Thus, as more businesses become dependent on the Internet, its reliability is increasingly questioned.
"I don't think anyone is immune to this," said Keith Lowry, vice president of security operations for network consulting firm Pilot Network Services. "It's science, but there's a lot about the connectivity of electronics that we are still learning."
"One misconfigured router or unforeseen event can take down a network," Lowry said. "It has to do with architecture, but there are a lot of unknown things that happen."
One thing is clear, stressed Lowry: "If you have one single point of failure, you are in trouble."
A so-called single point of failure seems to have caused--or at least exacerbated--Microsoft's problems this week.
Several Microsoft servers that provide a key Internet function--known as the Domain Name Service (DNS)--apparently are on the same network. DNS servers act as a phone book for the Internet, linking the names used by Web sites, such as Microsoft.com and Yahoo.com, to the numerical computer addresses that locate the Web server on the Internet. If a problem occurs with all of the key DNS servers that tell where on the Internet a company can be found, then that company's Web sites essentially drop off the Internet.
And that--seemingly--is what happened to Microsoft. By putting its DNS servers in the same place and not providing a Plan B in case of attack or disaster, Microsoft's design made it easier for the company's Web sites to virtually disappear from the Internet.

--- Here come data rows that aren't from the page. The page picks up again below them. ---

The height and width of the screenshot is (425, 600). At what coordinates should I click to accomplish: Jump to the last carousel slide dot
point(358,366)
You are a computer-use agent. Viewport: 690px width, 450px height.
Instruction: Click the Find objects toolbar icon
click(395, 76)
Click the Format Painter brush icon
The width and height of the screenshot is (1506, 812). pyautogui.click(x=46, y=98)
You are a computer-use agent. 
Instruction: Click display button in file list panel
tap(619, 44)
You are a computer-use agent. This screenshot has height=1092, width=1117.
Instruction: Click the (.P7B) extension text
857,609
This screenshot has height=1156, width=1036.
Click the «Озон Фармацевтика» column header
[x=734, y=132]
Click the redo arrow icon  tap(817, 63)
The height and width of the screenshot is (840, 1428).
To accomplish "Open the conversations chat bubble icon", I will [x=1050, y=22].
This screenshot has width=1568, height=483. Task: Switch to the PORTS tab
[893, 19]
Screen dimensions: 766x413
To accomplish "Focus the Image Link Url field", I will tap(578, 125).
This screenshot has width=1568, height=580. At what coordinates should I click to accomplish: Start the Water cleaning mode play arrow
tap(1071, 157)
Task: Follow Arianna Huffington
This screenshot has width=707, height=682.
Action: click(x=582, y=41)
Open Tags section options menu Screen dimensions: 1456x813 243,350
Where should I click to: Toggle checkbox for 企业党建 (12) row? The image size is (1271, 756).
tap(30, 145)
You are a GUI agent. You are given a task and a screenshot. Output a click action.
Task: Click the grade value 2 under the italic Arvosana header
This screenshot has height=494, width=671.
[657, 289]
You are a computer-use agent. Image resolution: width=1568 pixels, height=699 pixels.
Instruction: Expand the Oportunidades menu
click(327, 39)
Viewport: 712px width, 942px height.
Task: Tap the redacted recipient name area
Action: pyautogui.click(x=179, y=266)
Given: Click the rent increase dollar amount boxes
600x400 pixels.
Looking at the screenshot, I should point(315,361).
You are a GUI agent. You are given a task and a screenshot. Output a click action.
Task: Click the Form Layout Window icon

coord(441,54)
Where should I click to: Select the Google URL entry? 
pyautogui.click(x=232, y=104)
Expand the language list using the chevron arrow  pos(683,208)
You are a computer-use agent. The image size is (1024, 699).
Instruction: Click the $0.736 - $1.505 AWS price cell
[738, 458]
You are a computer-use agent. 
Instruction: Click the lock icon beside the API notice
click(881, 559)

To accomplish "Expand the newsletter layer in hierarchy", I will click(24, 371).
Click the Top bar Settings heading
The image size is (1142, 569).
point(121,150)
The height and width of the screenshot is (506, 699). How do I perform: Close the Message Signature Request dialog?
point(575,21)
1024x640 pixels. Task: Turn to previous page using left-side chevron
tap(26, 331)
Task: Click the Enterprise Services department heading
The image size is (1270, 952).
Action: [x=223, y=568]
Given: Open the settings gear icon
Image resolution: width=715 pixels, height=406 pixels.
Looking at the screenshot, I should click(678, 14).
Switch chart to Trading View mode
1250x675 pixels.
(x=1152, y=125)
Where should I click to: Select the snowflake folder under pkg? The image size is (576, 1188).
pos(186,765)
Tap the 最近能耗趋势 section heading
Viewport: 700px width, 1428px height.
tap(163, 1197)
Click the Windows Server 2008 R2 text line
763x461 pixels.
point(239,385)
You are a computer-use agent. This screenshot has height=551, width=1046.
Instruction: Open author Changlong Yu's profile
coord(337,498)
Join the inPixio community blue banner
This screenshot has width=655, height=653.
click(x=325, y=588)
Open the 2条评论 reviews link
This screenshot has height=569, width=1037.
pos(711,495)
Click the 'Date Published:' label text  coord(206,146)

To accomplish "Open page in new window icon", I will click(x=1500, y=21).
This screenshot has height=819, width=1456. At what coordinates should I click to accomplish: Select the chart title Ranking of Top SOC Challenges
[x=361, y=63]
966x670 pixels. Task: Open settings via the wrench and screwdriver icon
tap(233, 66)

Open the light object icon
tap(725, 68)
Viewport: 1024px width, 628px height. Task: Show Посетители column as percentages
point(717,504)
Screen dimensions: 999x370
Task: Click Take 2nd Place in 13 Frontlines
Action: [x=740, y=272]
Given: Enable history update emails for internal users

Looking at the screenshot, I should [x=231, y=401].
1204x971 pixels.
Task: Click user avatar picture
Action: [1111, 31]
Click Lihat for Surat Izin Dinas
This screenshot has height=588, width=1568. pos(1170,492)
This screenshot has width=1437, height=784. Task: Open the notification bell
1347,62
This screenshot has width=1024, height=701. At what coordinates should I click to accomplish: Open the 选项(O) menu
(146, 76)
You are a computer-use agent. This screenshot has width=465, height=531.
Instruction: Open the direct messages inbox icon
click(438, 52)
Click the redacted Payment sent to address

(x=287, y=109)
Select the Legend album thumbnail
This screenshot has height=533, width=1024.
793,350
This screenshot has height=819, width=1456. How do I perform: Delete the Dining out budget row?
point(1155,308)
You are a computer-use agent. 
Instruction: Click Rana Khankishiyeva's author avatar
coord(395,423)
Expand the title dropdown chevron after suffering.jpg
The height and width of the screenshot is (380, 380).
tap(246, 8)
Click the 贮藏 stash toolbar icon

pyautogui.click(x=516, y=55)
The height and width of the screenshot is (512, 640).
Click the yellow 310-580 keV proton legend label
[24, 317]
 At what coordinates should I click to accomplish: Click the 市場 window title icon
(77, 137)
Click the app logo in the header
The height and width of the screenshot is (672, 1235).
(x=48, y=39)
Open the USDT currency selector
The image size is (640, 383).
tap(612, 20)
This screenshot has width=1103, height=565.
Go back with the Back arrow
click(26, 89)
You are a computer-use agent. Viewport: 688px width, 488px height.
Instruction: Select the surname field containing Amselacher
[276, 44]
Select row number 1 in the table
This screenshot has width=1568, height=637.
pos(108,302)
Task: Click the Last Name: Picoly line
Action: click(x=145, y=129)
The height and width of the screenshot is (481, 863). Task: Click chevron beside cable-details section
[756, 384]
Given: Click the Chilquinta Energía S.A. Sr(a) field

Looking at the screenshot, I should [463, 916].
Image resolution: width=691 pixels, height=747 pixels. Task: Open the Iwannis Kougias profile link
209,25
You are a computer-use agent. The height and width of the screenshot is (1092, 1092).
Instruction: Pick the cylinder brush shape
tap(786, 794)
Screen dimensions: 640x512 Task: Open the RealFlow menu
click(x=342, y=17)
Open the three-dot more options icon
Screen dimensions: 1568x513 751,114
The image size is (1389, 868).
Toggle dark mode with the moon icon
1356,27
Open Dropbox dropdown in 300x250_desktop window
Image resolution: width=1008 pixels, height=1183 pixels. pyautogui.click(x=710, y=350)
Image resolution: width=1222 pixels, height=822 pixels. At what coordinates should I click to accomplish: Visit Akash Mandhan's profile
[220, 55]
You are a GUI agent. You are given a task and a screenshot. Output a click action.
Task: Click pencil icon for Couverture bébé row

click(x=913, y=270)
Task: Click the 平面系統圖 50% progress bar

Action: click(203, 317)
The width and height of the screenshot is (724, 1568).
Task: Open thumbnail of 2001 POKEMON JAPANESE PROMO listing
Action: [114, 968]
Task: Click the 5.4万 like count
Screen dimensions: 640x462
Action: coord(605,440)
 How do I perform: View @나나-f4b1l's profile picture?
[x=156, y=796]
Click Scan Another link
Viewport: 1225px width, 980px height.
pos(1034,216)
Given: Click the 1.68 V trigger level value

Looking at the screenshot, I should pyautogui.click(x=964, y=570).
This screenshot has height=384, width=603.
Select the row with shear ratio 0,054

On Tuesday, a critical piece of networking hardware--known as a router--had been configured improperly by a technician, cutting off the giant's DNS servers from the Internet. As a result, many of the company's sites, including MSN.com, Hotmail.com, Expedia.com, Encarta.com and Microsoft.com, could not reliably be reached. At times, the blackout seemed near total. By 5 p.m. PST Wednesday, nearly 24 hours after the error was made, the software giant claimed it had solved the problem.
However, on Thursday, Microsoft's sites were down again--this time for almost two hours. The company later claimed that a hacker had targeted its systems with what is known as a denial-of-service attack.
A denial-of-service attack overloads a site's servers with a flood of data, effectively blocking legitimate Web surfers from accessing the site. In this case, the attack was aimed not at the servers, but at the hardware switches that route data to the Web sites--the "single point of failure" pointed out by experts. By flooding these routers with bogus requests for Web pages, the hacker ensured that legitimate requests for pages could not be processed by Microsoft's servers.
At one point, such legitimate page requests to the Microsoft Network languished at anywhere from an abysmal 1.5 percent success rate to around 70 percent, according to network consulting company Keynote Systems. Normally, the sites are able to fulfill 97 percent of all page requests, said Dan Todd, chief technologist for public services at Keynote.
However, Microsoft is not alone. Several outages caused primarily by server errors have plagued other companies as well.
In fact, a survey prompted by this week's Microsoft attack found that 38 percent of the companies with a .com address have a similar design flaw: critical DNS servers with a single connection to the Internet.
"It is clear that a stunning number of companies have serious DNS configuration problems, which can lead to failure at any time," said a statement by Sjofn Agustsdottir, an Icelandic researcher who queried a sample of 5,000 domains to complete the survey. "A single point of failure can go undetected for months, which is simply a disaster waiting to happen."
Earlier this month, online auctioneer eBay suffered a day of lengthy outages. During the outages, eBay visitors could access the company's home page and its category listings but weren't able to view individual auctions, place bids or list items. The company said the interruption resulted from a series of failures that affected its primary and backup systems.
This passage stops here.